Records from a collection

---

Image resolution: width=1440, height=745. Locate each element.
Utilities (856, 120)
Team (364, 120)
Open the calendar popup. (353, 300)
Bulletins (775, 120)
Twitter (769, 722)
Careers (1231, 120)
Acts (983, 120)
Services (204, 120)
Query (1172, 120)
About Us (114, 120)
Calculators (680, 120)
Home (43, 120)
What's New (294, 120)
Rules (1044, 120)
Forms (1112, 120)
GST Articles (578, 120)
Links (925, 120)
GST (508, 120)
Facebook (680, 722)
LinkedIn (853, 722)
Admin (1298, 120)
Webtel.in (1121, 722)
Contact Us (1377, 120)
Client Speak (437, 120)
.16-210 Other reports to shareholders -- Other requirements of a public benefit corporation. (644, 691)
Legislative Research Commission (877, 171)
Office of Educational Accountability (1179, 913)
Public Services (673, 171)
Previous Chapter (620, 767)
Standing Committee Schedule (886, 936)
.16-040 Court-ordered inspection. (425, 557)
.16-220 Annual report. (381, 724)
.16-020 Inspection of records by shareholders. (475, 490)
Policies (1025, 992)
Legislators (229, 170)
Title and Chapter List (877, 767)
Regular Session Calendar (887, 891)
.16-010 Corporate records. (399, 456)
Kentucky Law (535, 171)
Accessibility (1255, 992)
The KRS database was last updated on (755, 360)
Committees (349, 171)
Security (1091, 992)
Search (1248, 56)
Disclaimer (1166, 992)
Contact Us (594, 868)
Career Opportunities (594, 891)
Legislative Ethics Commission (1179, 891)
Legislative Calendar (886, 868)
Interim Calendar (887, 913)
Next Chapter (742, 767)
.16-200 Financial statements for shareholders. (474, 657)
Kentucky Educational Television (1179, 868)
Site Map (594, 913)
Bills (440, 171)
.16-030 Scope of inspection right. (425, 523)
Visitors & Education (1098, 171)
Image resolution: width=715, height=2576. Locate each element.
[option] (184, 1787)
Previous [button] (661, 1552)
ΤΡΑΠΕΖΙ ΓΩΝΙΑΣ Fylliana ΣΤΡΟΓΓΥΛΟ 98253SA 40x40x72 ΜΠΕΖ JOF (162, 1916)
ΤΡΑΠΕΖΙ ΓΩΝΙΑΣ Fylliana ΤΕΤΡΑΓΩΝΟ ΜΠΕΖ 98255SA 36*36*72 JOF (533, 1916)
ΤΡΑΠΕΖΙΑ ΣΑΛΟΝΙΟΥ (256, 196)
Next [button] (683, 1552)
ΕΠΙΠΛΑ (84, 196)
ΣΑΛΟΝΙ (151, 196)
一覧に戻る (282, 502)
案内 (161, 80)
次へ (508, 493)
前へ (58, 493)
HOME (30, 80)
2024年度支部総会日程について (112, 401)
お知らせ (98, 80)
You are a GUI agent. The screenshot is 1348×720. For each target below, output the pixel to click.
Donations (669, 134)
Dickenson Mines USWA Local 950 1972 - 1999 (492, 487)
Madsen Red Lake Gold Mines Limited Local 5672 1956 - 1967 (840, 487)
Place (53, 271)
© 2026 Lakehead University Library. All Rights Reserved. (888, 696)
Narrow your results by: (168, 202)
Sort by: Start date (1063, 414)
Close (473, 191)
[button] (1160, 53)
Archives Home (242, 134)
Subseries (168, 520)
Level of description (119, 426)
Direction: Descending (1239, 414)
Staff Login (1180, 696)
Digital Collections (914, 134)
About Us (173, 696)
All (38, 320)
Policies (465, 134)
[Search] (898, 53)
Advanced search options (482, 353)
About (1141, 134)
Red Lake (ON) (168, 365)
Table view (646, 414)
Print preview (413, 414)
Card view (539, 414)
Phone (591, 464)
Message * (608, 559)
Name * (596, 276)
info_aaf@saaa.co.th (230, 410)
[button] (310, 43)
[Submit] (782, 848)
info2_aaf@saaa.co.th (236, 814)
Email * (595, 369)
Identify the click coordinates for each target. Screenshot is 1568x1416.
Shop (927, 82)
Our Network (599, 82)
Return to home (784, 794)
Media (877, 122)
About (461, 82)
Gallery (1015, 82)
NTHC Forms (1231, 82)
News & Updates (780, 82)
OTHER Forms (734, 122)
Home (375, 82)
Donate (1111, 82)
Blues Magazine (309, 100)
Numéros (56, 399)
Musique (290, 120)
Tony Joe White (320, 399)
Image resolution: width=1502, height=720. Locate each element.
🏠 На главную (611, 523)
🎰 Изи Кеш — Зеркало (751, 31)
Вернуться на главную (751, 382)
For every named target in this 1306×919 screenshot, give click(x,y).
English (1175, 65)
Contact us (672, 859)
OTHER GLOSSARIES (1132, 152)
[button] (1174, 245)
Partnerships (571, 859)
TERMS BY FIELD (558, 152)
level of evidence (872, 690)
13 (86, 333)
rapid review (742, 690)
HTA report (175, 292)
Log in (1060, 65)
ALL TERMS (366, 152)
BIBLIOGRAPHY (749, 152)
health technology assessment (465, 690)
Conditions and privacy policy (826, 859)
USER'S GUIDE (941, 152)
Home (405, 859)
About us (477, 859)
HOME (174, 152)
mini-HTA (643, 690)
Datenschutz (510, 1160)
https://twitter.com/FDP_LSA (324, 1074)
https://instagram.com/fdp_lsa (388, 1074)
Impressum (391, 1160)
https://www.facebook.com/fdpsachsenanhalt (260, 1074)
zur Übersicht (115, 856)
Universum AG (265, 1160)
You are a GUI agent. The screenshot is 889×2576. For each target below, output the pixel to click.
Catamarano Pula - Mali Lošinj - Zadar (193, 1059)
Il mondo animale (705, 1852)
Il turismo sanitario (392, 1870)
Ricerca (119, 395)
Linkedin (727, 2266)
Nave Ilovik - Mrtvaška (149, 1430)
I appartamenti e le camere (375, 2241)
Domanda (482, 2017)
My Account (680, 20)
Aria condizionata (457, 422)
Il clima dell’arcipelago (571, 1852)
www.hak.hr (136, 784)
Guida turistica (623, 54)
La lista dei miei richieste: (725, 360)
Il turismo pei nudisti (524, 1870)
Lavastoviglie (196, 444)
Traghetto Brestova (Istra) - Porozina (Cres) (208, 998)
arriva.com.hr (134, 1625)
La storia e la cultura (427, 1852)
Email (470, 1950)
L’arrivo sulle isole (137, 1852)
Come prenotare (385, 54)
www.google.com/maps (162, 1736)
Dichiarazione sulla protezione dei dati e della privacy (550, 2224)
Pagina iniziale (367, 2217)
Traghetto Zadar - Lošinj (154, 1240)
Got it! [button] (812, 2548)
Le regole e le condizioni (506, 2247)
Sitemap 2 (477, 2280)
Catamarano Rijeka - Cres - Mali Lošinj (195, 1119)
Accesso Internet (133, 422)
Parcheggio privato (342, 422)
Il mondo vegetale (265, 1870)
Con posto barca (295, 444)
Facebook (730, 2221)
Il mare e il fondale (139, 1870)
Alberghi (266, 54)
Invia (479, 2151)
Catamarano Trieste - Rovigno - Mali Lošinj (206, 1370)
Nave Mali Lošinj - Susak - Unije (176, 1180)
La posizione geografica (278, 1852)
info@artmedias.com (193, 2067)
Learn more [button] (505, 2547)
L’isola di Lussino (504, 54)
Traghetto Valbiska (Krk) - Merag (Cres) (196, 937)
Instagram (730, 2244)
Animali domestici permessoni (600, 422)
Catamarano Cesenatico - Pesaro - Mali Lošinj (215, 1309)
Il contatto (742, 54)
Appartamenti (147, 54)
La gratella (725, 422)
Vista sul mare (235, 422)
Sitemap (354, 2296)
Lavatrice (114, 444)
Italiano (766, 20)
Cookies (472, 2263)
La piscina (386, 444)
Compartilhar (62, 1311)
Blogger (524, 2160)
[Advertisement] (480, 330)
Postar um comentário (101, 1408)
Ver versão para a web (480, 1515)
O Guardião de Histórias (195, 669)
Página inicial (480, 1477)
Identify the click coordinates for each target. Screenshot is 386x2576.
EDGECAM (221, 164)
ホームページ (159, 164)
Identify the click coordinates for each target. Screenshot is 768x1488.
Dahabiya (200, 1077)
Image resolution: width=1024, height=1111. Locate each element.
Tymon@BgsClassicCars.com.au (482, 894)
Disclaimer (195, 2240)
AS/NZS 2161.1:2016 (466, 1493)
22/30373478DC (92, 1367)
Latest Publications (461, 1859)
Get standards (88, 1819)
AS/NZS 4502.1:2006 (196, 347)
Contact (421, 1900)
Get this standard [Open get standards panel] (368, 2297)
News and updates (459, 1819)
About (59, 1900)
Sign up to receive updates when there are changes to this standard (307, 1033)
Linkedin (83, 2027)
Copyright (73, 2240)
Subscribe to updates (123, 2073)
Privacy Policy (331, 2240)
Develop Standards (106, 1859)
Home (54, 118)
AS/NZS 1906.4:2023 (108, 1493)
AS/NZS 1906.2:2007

---

## [TASK PROMPT]
Arrange the listing lines as a Markdown table with the columns Row and Entry, leaving out blank lines. Begin at the line that contains "Calculators (680, 120)" and stop after the line that contains "Contact Us (1377, 120)".

## [EXERCISE ANSWER]
| Row | Entry |
|---|---|
| 1 | Calculators (680, 120) |
| 2 | Home (43, 120) |
| 3 | What's New (294, 120) |
| 4 | Rules (1044, 120) |
| 5 | Forms (1112, 120) |
| 6 | GST Articles (578, 120) |
| 7 | Links (925, 120) |
| 8 | GST (508, 120) |
| 9 | Facebook (680, 722) |
| 10 | LinkedIn (853, 722) |
| 11 | Admin (1298, 120) |
| 12 | Webtel.in (1121, 722) |
| 13 | Contact Us (1377, 120) |